Modality Fusion: `CrossAttentionFusion`

Located in src/neurosynth/models/fusion.py.

2-head cross-attention over 5 modality tokens (tabular, GNN, genomic, TFT, causal)
Learns which modalities to trust per-sample (e.g. trust genomic when APOE4_dosage is high)
Weights tuned with Optuna (100 trials, 5-minute budget) on validation fold
Replaces hardcoded v4 weights (tabular 40% / GNN 20% / genomic 15% / TFT 15% / causal 10%)

Disease Classifier: `DiseaseClassifierV5`

Located in backend/disease_classifier.py.
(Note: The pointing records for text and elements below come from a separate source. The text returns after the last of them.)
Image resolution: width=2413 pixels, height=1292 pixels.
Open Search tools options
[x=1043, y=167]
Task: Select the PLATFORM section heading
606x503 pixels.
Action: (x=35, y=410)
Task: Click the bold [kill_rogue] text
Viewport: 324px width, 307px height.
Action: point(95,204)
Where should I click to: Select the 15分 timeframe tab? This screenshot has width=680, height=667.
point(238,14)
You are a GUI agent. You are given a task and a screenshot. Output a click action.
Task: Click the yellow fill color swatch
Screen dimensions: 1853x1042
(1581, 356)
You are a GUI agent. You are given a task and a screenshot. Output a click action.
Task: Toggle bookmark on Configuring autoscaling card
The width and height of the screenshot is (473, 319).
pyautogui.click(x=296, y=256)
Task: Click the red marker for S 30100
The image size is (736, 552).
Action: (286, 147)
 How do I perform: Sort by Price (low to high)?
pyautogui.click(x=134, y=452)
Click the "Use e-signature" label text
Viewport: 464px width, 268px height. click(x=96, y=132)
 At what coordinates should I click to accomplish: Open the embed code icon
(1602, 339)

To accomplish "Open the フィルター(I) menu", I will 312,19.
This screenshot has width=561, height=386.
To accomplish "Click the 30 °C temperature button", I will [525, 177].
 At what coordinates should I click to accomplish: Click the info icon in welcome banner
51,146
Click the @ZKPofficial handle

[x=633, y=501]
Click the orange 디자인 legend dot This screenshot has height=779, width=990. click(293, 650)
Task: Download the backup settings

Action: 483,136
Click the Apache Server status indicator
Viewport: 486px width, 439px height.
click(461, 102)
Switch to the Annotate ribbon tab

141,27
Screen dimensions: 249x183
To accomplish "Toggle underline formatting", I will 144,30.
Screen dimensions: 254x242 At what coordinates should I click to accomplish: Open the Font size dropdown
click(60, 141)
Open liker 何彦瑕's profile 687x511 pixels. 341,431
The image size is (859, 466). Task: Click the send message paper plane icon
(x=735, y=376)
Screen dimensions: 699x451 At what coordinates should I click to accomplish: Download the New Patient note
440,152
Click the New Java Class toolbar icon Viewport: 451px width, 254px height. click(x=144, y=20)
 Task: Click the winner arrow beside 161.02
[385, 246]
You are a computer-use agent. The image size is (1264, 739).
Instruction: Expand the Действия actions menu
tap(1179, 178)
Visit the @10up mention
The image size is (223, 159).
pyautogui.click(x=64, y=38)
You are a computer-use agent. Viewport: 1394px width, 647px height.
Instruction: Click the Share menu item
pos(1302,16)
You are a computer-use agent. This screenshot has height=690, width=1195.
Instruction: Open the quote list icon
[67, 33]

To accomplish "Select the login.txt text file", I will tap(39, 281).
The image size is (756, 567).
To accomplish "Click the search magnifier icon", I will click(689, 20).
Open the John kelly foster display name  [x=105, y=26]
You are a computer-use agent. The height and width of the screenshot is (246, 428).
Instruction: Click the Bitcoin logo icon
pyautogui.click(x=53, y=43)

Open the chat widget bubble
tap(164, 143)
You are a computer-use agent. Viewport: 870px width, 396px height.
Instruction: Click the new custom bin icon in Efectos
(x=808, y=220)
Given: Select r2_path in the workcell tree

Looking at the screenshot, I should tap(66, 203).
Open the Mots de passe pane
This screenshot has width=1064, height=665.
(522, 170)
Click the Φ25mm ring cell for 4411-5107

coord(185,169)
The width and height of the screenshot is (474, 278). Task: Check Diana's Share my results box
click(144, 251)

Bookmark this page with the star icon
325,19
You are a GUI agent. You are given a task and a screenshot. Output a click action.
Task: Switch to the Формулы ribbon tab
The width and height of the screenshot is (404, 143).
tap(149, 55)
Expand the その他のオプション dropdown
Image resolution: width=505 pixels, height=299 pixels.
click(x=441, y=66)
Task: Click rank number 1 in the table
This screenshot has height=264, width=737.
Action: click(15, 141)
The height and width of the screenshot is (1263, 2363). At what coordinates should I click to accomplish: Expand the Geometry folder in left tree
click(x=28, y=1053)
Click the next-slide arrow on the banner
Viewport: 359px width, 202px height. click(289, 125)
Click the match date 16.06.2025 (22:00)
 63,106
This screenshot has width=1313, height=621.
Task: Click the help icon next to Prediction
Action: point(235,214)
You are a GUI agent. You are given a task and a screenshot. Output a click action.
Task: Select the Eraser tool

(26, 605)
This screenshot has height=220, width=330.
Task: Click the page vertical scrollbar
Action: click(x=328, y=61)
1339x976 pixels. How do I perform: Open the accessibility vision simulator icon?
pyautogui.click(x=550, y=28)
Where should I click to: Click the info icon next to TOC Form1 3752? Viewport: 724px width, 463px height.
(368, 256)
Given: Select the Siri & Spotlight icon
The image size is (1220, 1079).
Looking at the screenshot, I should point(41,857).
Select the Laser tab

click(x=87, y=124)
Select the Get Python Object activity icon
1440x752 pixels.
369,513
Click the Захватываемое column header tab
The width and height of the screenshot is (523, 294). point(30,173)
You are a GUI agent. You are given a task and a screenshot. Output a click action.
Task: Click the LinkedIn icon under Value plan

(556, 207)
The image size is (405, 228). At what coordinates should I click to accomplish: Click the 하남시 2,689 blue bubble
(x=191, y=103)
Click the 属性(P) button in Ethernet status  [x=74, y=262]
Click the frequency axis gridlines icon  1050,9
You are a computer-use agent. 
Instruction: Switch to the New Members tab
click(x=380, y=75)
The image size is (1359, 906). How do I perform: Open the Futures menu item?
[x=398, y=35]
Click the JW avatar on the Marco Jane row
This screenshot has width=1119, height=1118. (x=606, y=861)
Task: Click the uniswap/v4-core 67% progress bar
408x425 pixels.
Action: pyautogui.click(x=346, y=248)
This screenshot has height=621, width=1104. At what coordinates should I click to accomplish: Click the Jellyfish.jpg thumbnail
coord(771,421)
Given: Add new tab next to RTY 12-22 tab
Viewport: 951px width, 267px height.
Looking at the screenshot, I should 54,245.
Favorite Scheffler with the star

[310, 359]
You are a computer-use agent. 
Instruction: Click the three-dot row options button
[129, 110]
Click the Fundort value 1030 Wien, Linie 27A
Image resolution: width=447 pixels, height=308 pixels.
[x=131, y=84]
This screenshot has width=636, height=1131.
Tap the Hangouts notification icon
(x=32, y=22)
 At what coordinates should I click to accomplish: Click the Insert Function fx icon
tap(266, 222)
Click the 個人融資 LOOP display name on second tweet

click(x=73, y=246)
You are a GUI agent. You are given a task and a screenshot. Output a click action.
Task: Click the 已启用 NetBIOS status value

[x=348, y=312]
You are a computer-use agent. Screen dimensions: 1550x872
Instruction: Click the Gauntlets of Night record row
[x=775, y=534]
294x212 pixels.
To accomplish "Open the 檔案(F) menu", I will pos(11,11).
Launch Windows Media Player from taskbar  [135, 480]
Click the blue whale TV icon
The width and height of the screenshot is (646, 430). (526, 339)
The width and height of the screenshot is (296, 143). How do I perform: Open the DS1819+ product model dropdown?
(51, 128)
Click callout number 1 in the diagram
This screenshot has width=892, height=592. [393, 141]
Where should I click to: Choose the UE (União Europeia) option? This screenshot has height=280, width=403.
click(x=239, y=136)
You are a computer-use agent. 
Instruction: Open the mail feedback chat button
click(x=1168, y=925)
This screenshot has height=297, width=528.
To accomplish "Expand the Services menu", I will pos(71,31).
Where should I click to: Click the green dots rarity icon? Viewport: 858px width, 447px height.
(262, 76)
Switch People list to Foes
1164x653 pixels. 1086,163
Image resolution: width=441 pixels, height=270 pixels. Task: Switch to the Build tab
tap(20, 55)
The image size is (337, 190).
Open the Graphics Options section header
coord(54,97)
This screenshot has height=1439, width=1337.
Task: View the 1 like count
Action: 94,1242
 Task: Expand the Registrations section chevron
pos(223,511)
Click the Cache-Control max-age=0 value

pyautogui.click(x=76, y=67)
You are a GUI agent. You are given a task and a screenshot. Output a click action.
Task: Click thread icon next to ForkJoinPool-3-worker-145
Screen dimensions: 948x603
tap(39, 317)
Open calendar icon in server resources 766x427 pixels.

6-class CatBoost (replaces RandomForest; better probability calibration on clinical data)
Per-disease Platt scaling applied post-hoc on held-out validation set
Trained on data/real_v5.parquet (20,000+ rows, 6 disease classes)
Disease-cost weights: ALS×3.0, Huntington's×3.5, MS×1.5, Epilepsy×1.4, PD×1.2, AD×1.0
Features: 31 clinical variables (Age, MMSE, FunctionalAssessment, ADL, behavioral flags, etc.)
Outputs: predicted_disease, per-disease probability vector, confidence level

Diseases classified:

Alzheimer's Disease
Parkinson's Disease
Multiple Sclerosis
Epilepsy
ALS
Huntington's Disease

Temporal Model: `TemporalModel` / LSTM

Located in backend/temporal_model.py, artifact: models/lstm_model.pt.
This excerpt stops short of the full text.